The movie begins with Scott (Matthew Modine), traveling through a small town in search of his daughter Jen (Charlotte Vega). Jen and a group of her friends went hiking on the Appalachian Trail and Scott hasn’t heard from her since she left. As any parent would, Scott begins to panic, thinking something terrible has happened to his daughter, and he is willing to knock on every door and talk to every local, hoping to find information.

The movie cuts back to six weeks earlier with Jen, her boyfriend Darius (Adain Bradley) and their friends (Dyaln McTee, Vardaan Arora, Adrian Favela and Emma Dumont) arriving in Virginia to start their adventure. Upon arrival, they hit a local bar, and immediately feel every set of eyes on them. The townspeople don’t appear too welcoming to the group of “hippies,” who stumbled into their town, and set the threatening tone for their trip. Once they hit the trail, all hell breaks loose, along with just about every typical horror movie trope.
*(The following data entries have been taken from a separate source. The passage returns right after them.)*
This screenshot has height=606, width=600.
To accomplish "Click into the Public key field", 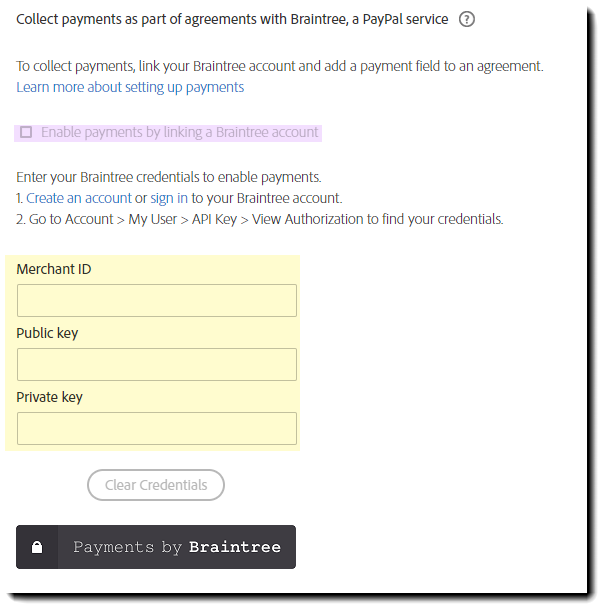I will click(x=157, y=364).
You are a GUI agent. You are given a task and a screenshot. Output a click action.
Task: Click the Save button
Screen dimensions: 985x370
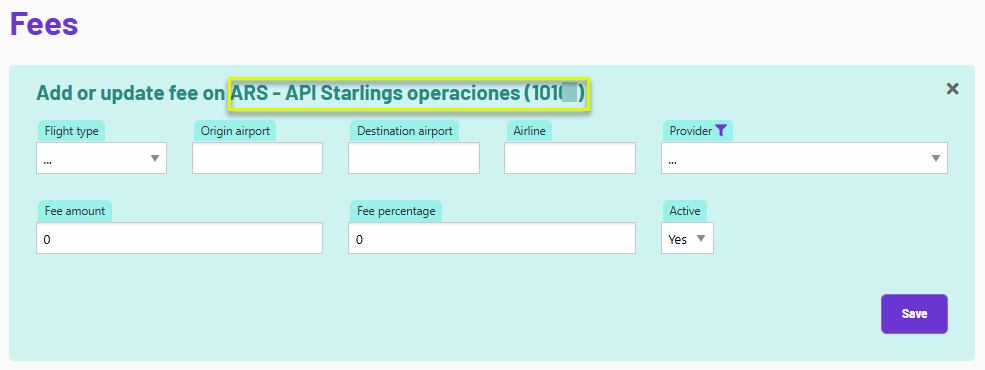(x=914, y=313)
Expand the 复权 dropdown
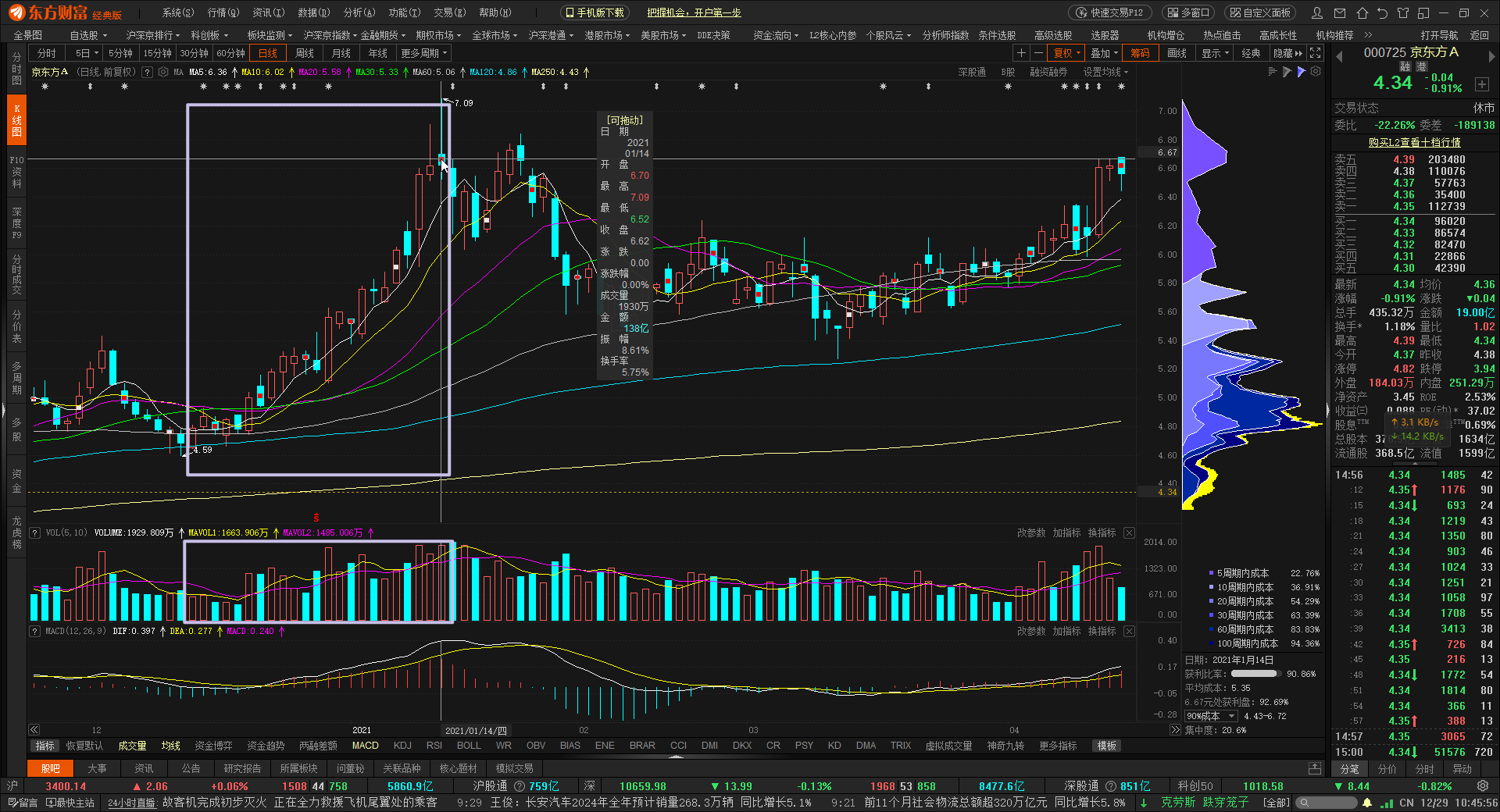The height and width of the screenshot is (812, 1500). pyautogui.click(x=1066, y=53)
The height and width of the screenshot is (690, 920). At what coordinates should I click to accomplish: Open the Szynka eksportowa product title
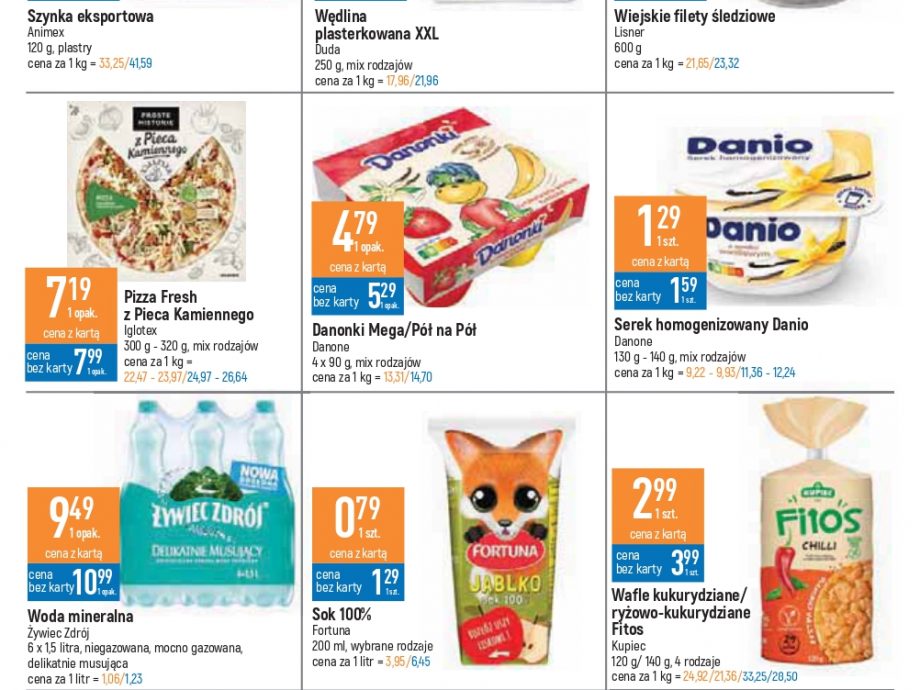90,16

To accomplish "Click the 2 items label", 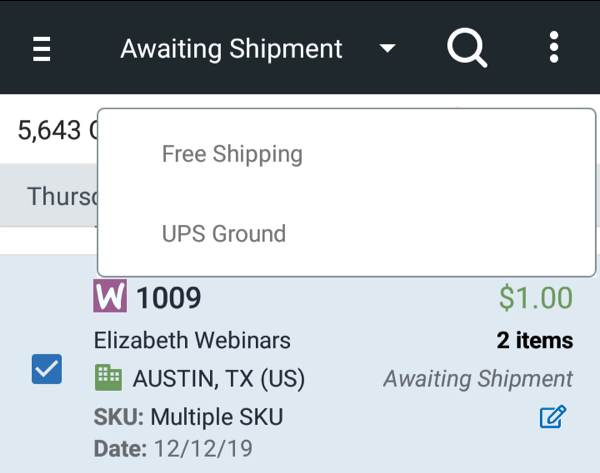I will pyautogui.click(x=535, y=340).
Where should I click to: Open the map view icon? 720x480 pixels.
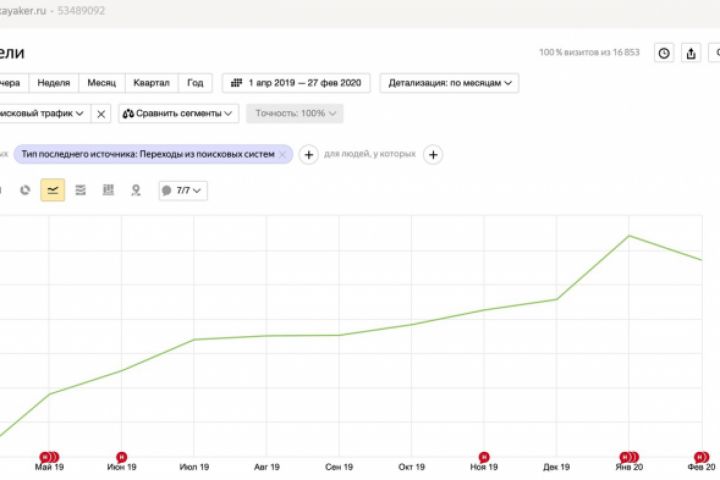click(x=135, y=190)
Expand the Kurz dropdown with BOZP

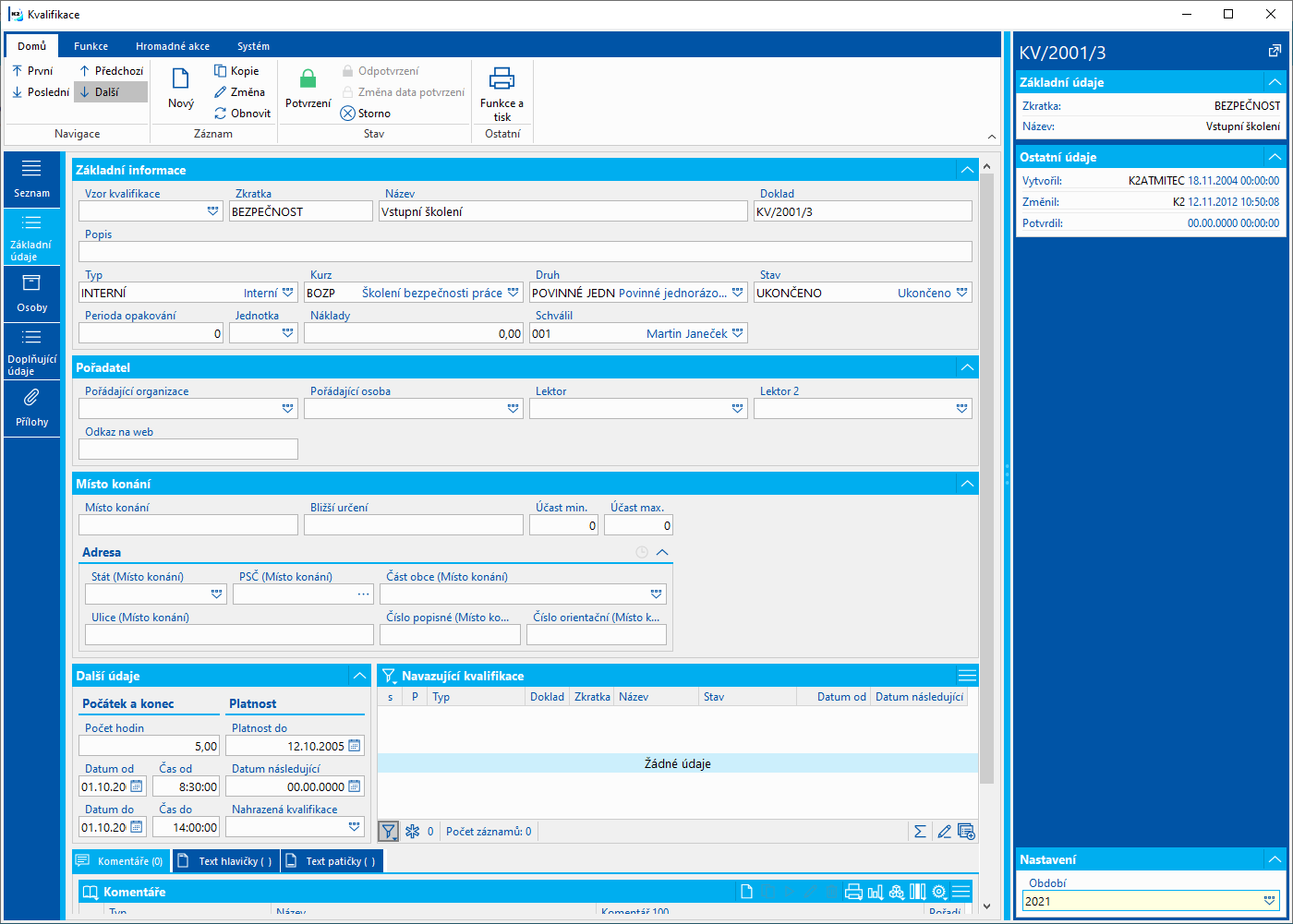coord(514,293)
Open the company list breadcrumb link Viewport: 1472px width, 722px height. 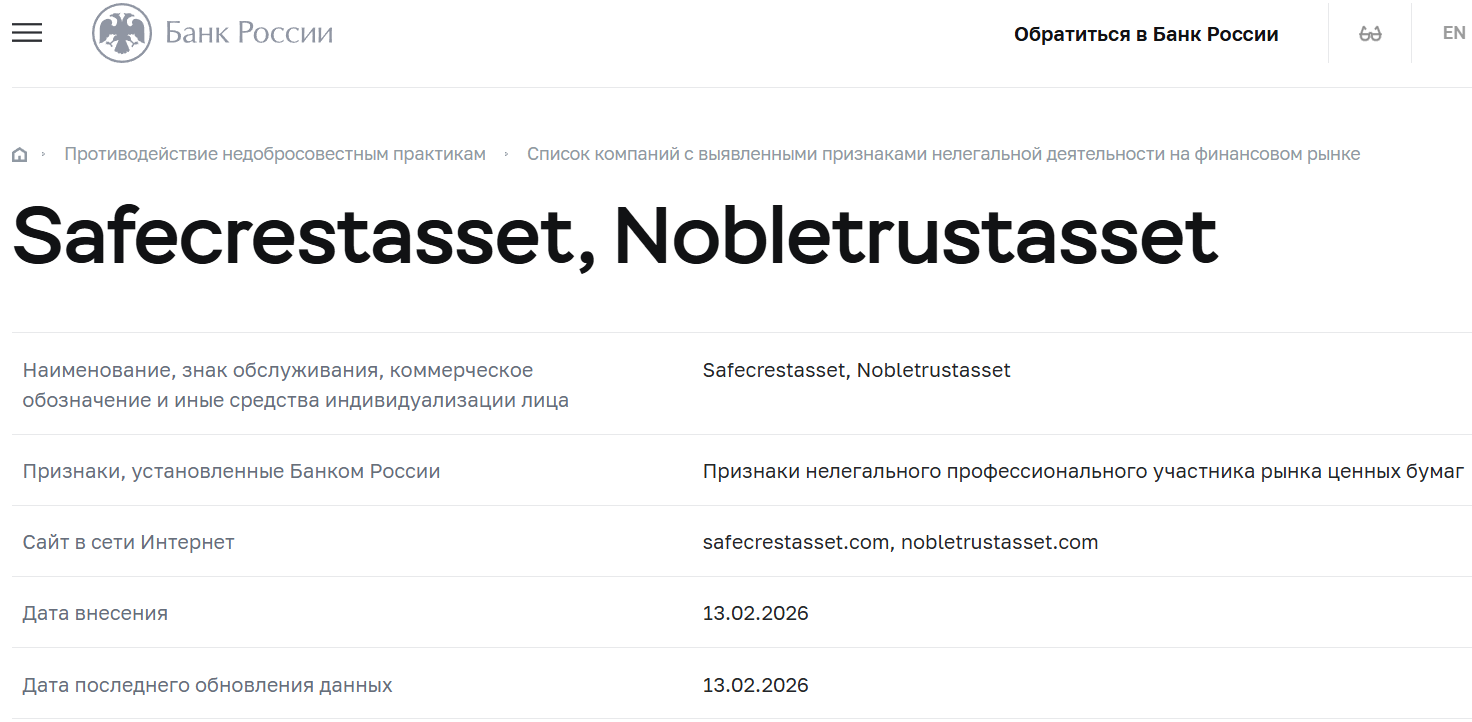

The first half of Wrong Turn offers some effective cheap thrills and wince-worthy moments, but the movie clocks in at 110 minutes and can’t keep up with itself. Once revelations come to light about what is going on around the town and mountains, Wrong Turn becomes progressively sillier. The tension it built in individual moments deflates, when it should be ratcheting up.

Wrong Turn wades into some political and socio-economic territory, giving an us-versus-them undercurrent to the people and the visitors, not just the hikers versus the Big Bads. Horror films can be a goldmine for commentary, when done effectively, but here it feels like a shoehorned thin layer of nuance for the sake of nuance. Wrong Turn would have been more effective if it just had committed to being a predictable slasher.

A movie like Wrong Turn is meant for a night at the drive-in, so it loses some of its luster coming out in these cold winter months. Moreover, these backwoods adventures have grown tired and Wrong Turn doesn’t breathe any necessary new life into the genre.

SCORE: 1/2

Saban Films will release the horror film On Demand, Digital, Blu-ray and DVD on February 23, 2021.